** Quoted passage **
The party is tearing itself to bits in a flurry of civil wars between the Sturgeon and Salmond wings, over ‘woke’ policies, over Plan Bs. The current Salmond inquiry leaves any decent spectator with one overriding opinion: a plague on both your houses.
The party has become secretive, complacent, entitled. It’s also now a vehicle for mediocre careerists who please the hierarchy. Kiss the right ass and you’re in with the bricks, seems to be the current rule of thumb.
So as I said, you don’t need to be a nationalist or an SNP supporter to back independence.
In newspaper terms, I’m sure this column will trigger more intelligent, nuanced debate about our fraught constitutional politics. On social media, it will go quite differently. Unionists will accuse me of being a narrow-minded nationalist, no matter what I say. And the extremists in the indy camp will hold another of their purity purges. You see, online if you don’t wear a day-glo badge which flashes ‘I’m a Yes voter’ every nano-second then your commitment is somehow seen to be lacking. You’re an imposter or traitor. It’s deeply pathetic.

** Provided material **
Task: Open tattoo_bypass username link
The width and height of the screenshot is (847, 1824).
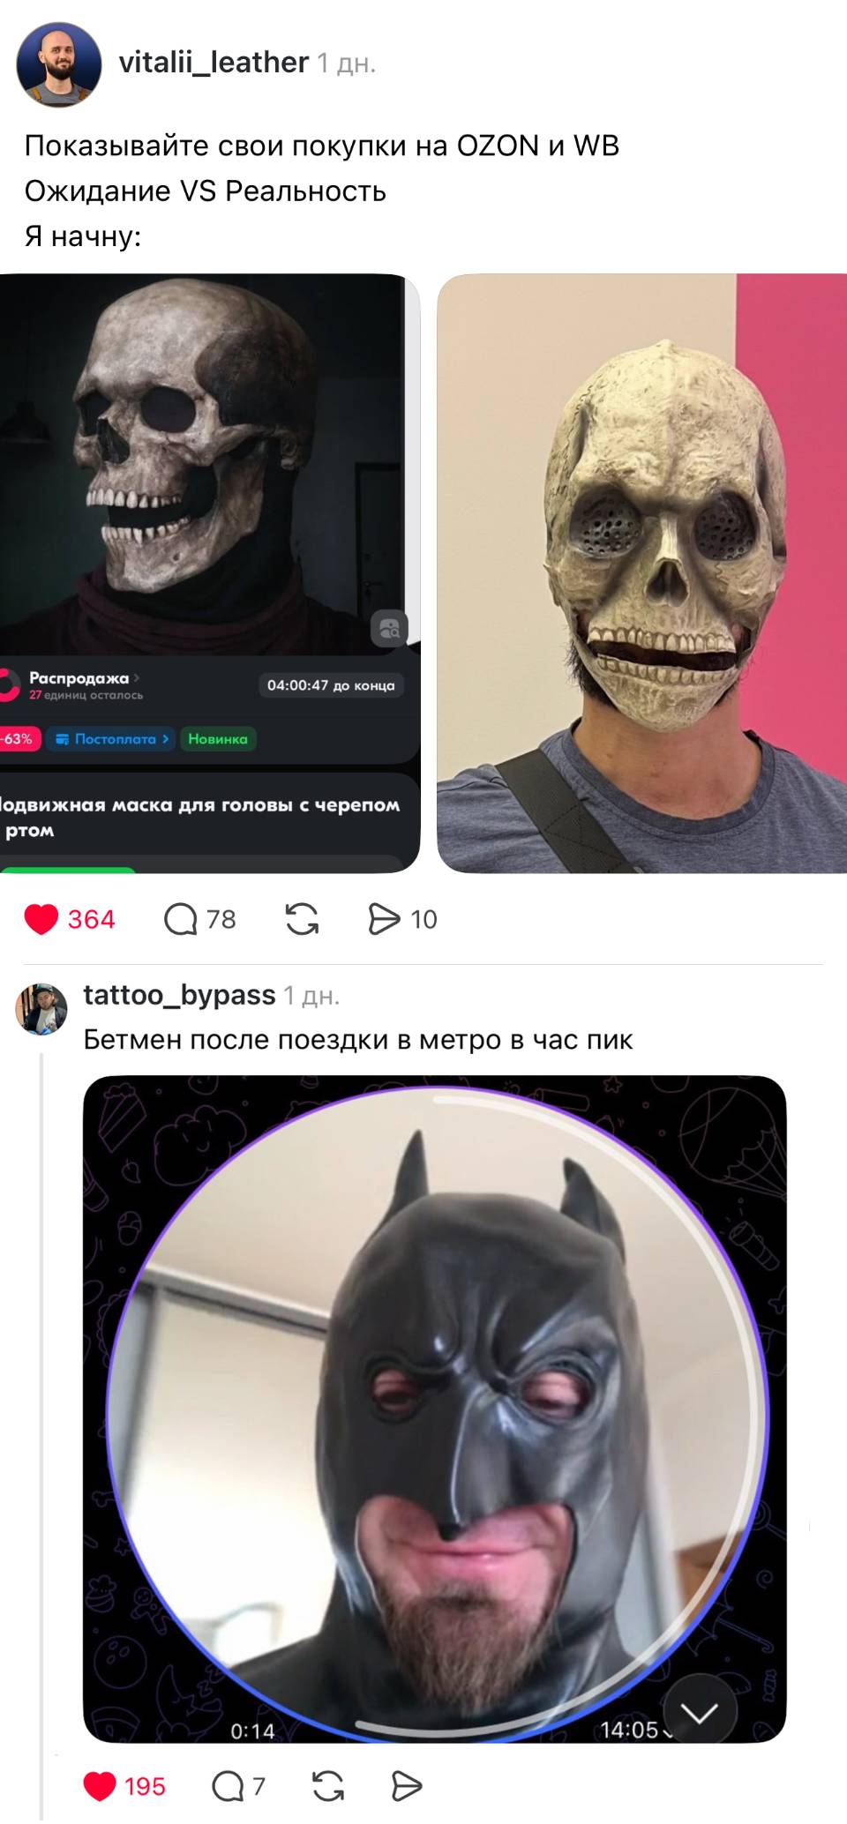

** Objectives **
A – In the column on Scottish independence, why does the writer say someone online can be branded an imposter or traitor by the independence camp? Answer in one to three sentences.
B – Write the next part of the column about the SNP and Scottish independence, picking up after its final sentence.

** Results in order **
A – Online, anyone who doesn't constantly display their support, pictured as not wearing a day-glo badge flashing "I'm a Yes voter" every nano-second, is seen as lacking commitment. That perceived lack is what gets them labeled an imposter or traitor.

B –
Some online indy supporters remind me of how the writer Norman Mailer described America amid the War on Terror. The country, he said, was an Adonis – gorgeous, beautiful – but so lacking in self-belief it had to sniff its armpits every minute to check it didn’t stink.
I believe if you hold a political position, that’s worth holding, then interrogate it as ruthlessly as the opposing view. That’s not in vogue within the online indy brigade, so I await their judgment, and condemnation for heresy. Meanwhile, I put my trust in intelligent newspaper readers to get to the heart of the matter, whether they agree with my political views or not.